Saved data entries:
● ● ● ● ● ● ●
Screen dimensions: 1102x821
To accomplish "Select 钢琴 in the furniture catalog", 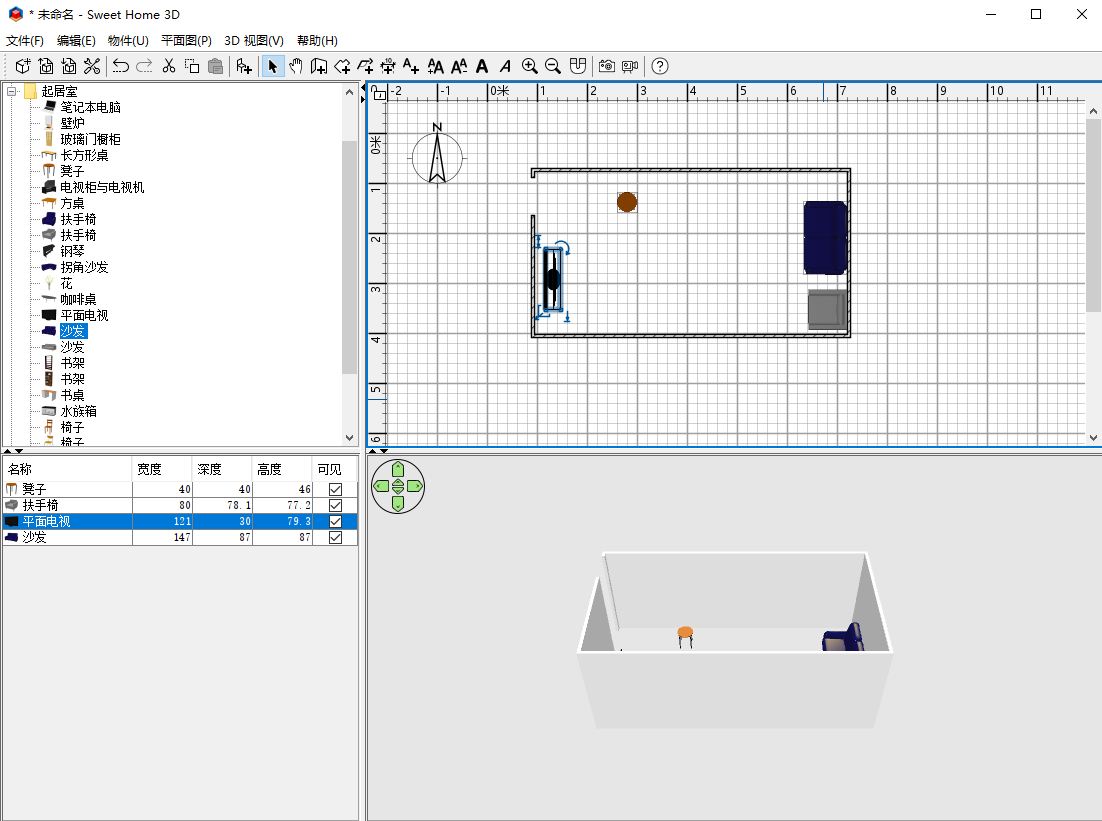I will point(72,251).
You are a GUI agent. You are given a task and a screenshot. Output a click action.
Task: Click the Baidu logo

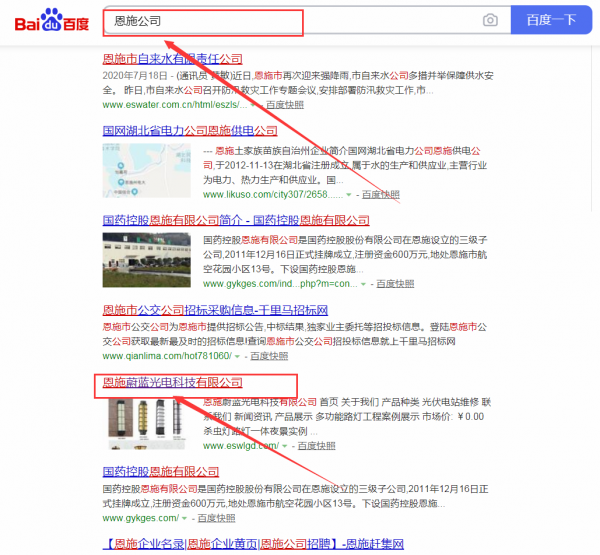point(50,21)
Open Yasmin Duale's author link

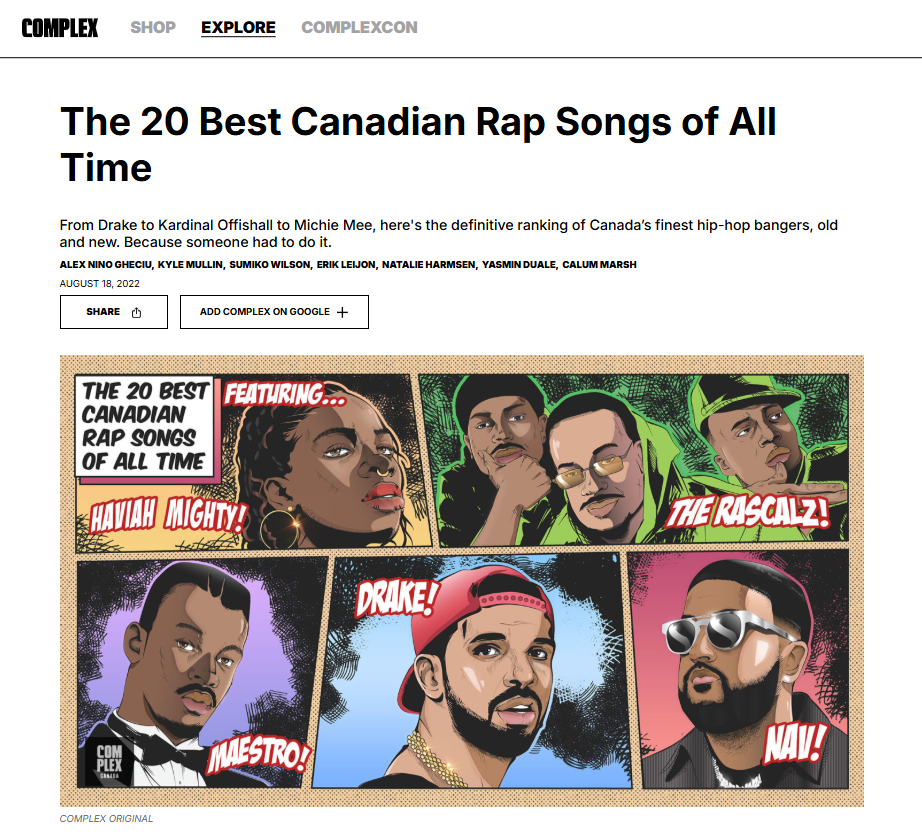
● ● ● ● ● ● ●
An exact restatement of the lines from the one holding "You are a GUI" through the end of the entries, both ends included, is the whole answer. Pictures stay out.

Answer section:
You are a GUI agent. You are given a task and a screenshot. Output a click action.
Task: Click the Baidu logo

point(50,21)
Open Yasmin Duale's author link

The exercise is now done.